Let me read that again. I’m sorry, I stumbled over the words:
“Avoid seeking to defend the indefensible or dismiss or disparage those who may have suffered when we have fallen short [as read].”
Again, Chair, we believe you will hear reams of witness evidence that public bodies have sought to defend the indefensible and they have sought to dismiss and disparage – we saw an example five minutes ago – those who suffered.
Bishop Jones’ fifth point:
“Ensure all members of staff treat members of the public and each other with mutual respect and with courtesy. Where we fall short, we should apologise straightforwardly and genuinely [as read].”
Again, we don’t believe that’s happened. We look forward to your Inquiry, Chair, and to seeing that co-operation from the public bodies here.
Point six, the final one of his six:
“Recognise that we are accountable [so this is speaking to the public bodies] and open to challenge. Say that we’ll ensure that processes are in place that allow the public to hold us to account for the work we do and the way in which we do it and that we will not knowingly mislead the public or the media [as read].”
We pause there because an inquiry which makes no change is pointless and, Chair, we know that you and your counsel team are committed to achieving change insofar as it’s possible. We do say that public bodies recognising that they are accountable and the process of being held to account by you is going to be the first step in learning and changing and in putting right.

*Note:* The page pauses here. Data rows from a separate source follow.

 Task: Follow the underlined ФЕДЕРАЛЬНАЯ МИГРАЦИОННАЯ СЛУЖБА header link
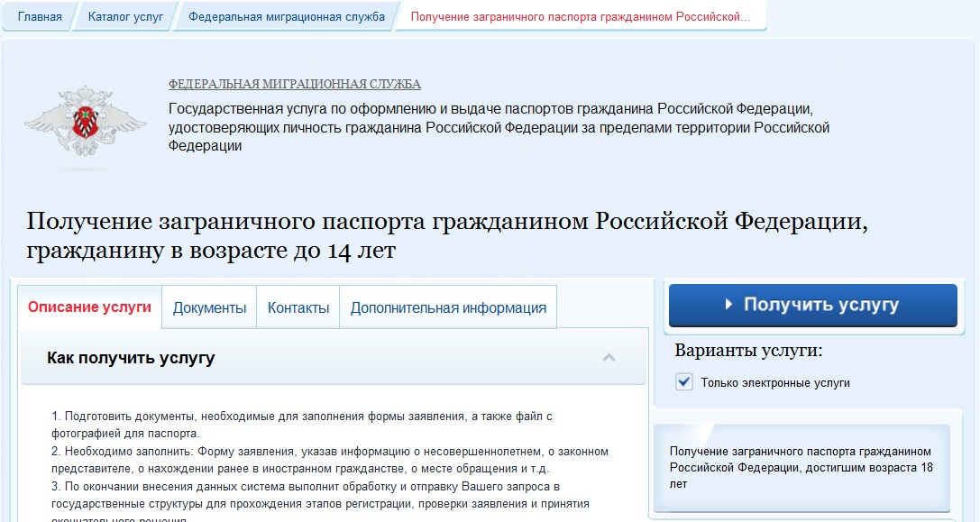point(295,85)
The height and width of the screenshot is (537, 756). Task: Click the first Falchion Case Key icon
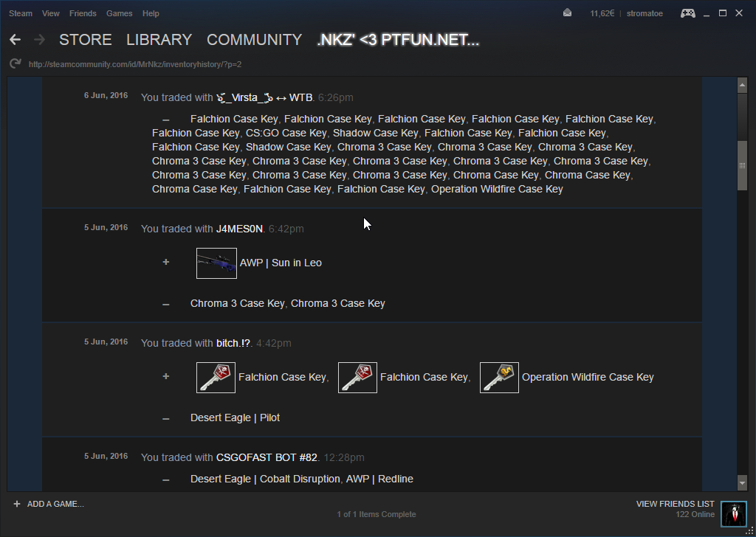coord(216,378)
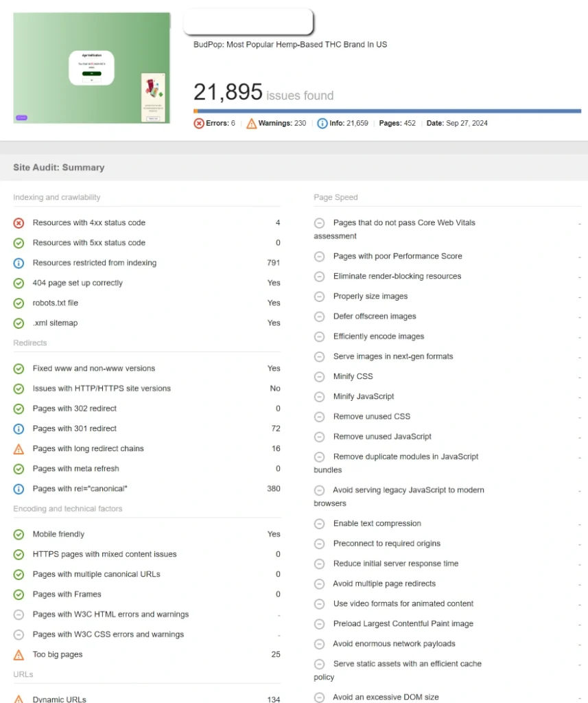Click the error icon beside Resources with 4xx status code
Screen dimensions: 588x703
tap(19, 222)
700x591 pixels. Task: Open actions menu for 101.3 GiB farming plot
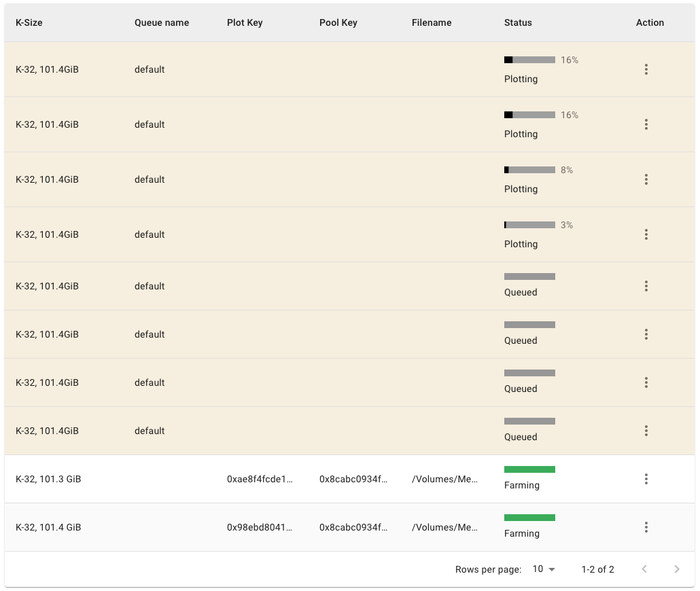pos(646,479)
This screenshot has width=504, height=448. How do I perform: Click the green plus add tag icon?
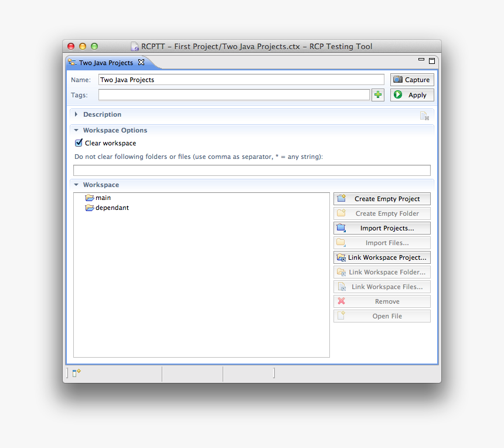tap(378, 95)
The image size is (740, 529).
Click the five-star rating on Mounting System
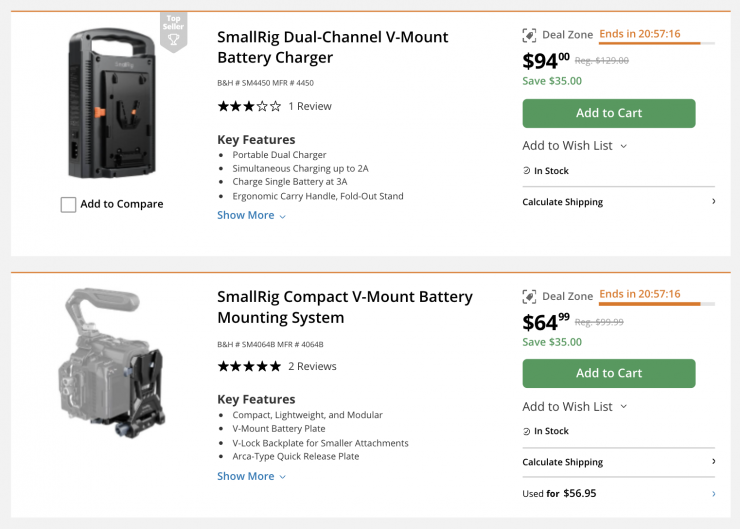click(249, 366)
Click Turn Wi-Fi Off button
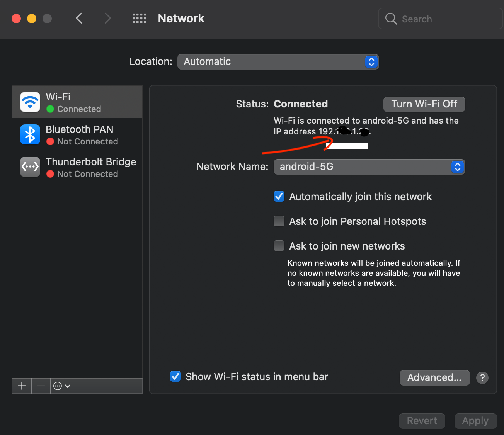The image size is (504, 435). (424, 104)
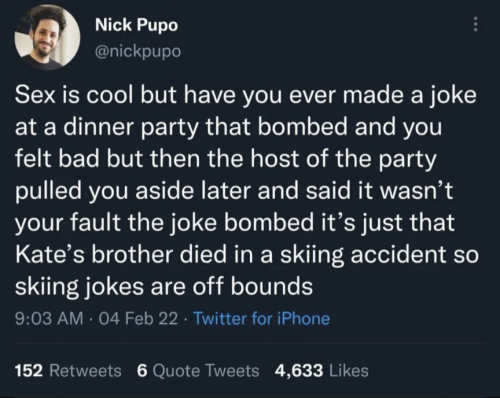Click the Nick Pupo display name
This screenshot has height=398, width=500.
point(136,25)
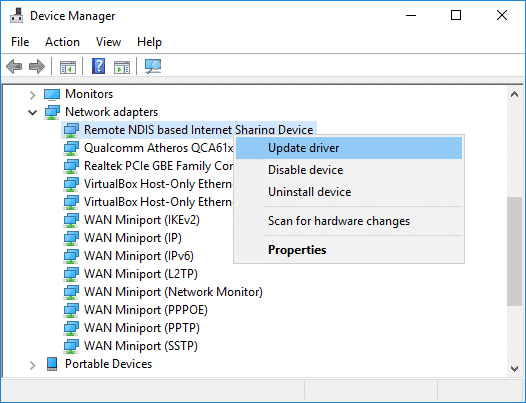
Task: Expand the Monitors tree node
Action: point(33,95)
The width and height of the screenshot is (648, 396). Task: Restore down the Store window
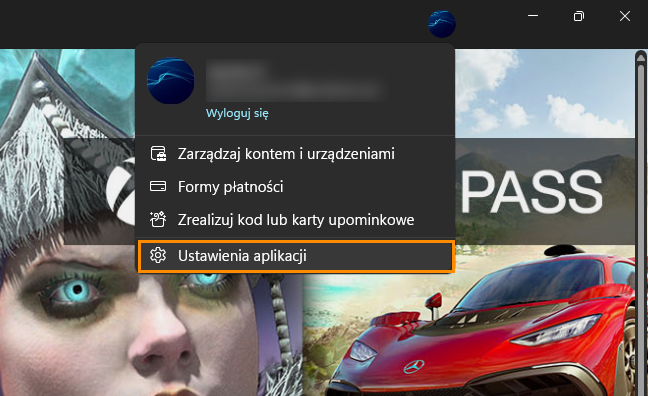coord(579,16)
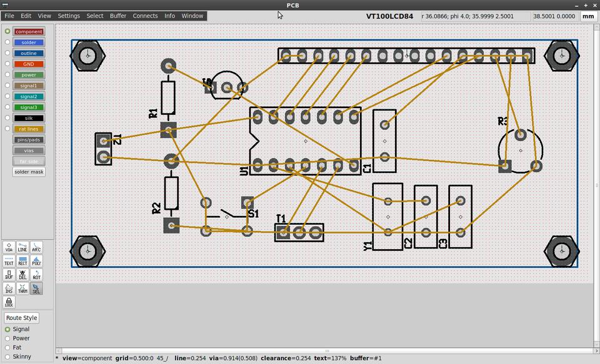The width and height of the screenshot is (600, 364).
Task: Click the horizontal scrollbar below the board
Action: [325, 351]
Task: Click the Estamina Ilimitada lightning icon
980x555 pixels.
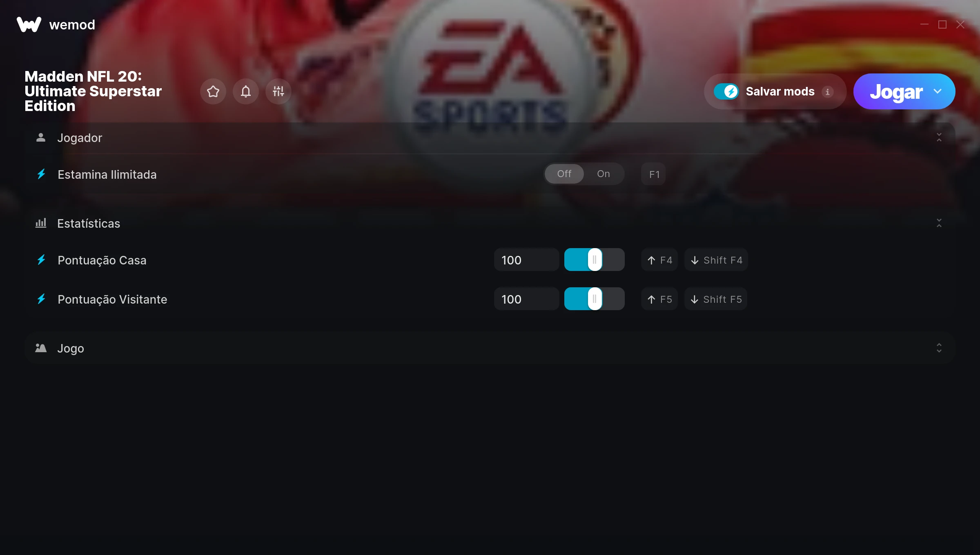Action: click(x=41, y=174)
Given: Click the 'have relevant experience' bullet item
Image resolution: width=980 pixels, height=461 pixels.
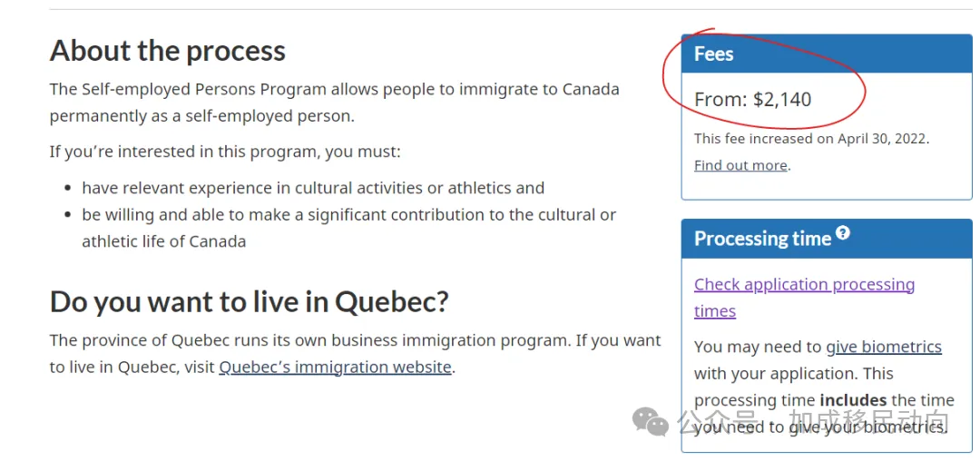Looking at the screenshot, I should (x=313, y=188).
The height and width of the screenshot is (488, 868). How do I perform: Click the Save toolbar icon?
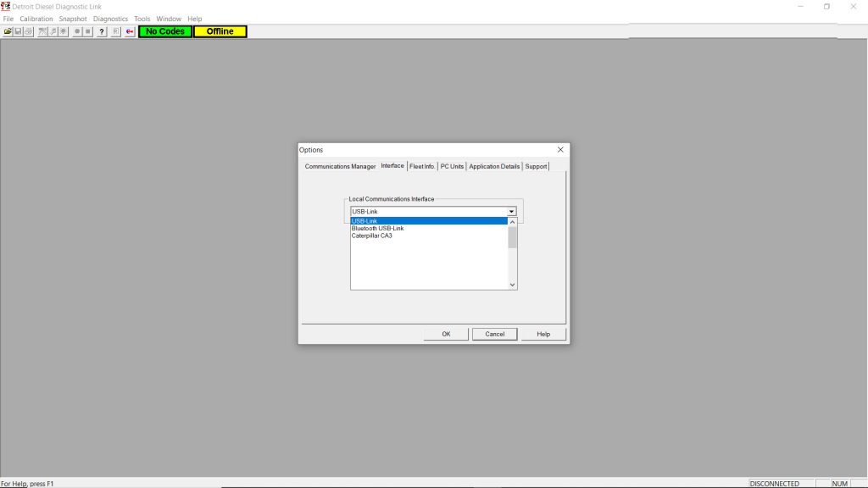point(17,31)
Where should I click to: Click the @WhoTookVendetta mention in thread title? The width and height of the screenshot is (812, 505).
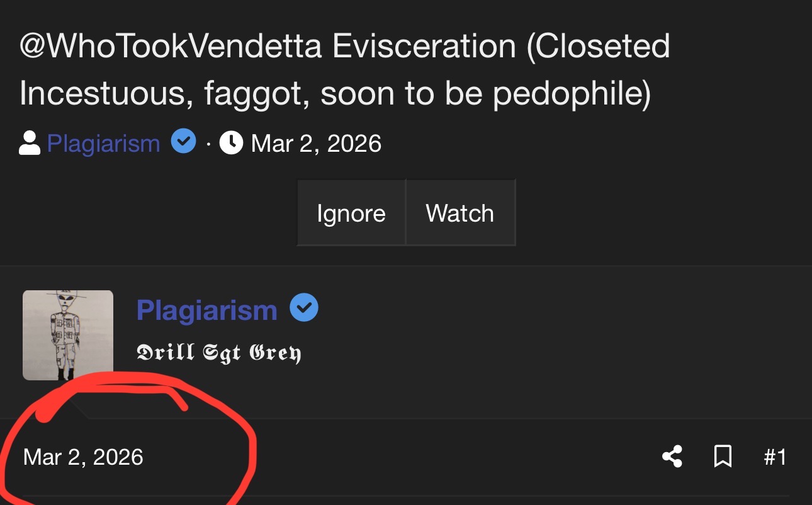172,47
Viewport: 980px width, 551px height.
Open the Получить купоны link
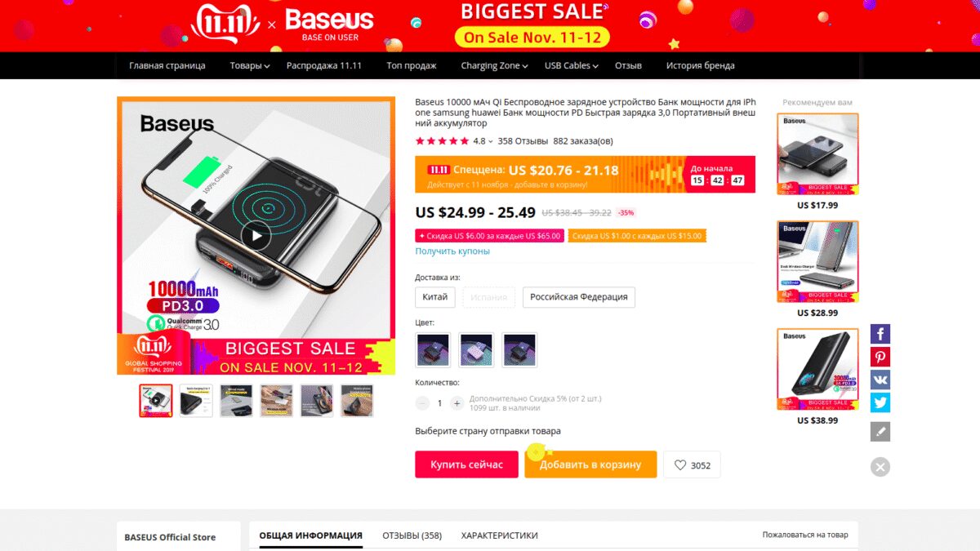click(x=452, y=251)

So, against that background of Bishop Jones, what do the families and the bereaved who I represent want? It’s very simple: no more unnecessary deaths. Articulated in different words in different evidence from different witnesses, they want good care for the next generation of mental patients. An expression, “I don’t want to see this happening to any other family ever”; and from another one, “I want change. I want my answers but I want meaningful change. The whole system needs a radical shake-up [as read]”. These families have to have their voices heard. They want good, safe hospitals with staff that care. And that seems so simple and so obvious to say, but I juxtapose that for one moment with the finding of an inquest jury that the young man concerned was subject to a series of multiple failings and missed opportunities over a period of time by those entrusted with his care. We look forward to the day when inquest juries in Essex won’t say that anymore.
And the families want accountability. There are, they believe, a number of individuals who have fallen below acceptable standards by any stretch of the imagination. We recognise, as your counsel recognises, as you recognise, Chair, that it’s no part of a public inquiry to find criminal or civil blame, fault, but, Chair, we endorse what your counsel reminded you of, which is that you can be strongly critical, short of finding criminal or civil blame, and we will encourage you to do so.
Now, Chair, if you’ll forgive me, I am I hope not going to take long, but as our written opening is not yet up on the Inquiry’s web page and many in the room and many watching online will not have read it, I’m going to briefly summarise it.
We have appended to the back of it a chronology, a long list of dates and events, where we have begun, from what we know, from the limited resources we have, to list this catalogue of catastrophic failings. But it is only based on what we know. It’s based on information that is in the public domain and it is only the beginning. We’ve hardly scratched the surface in what we, as the collective knowledge of a body of 52 core participants and others, currently know.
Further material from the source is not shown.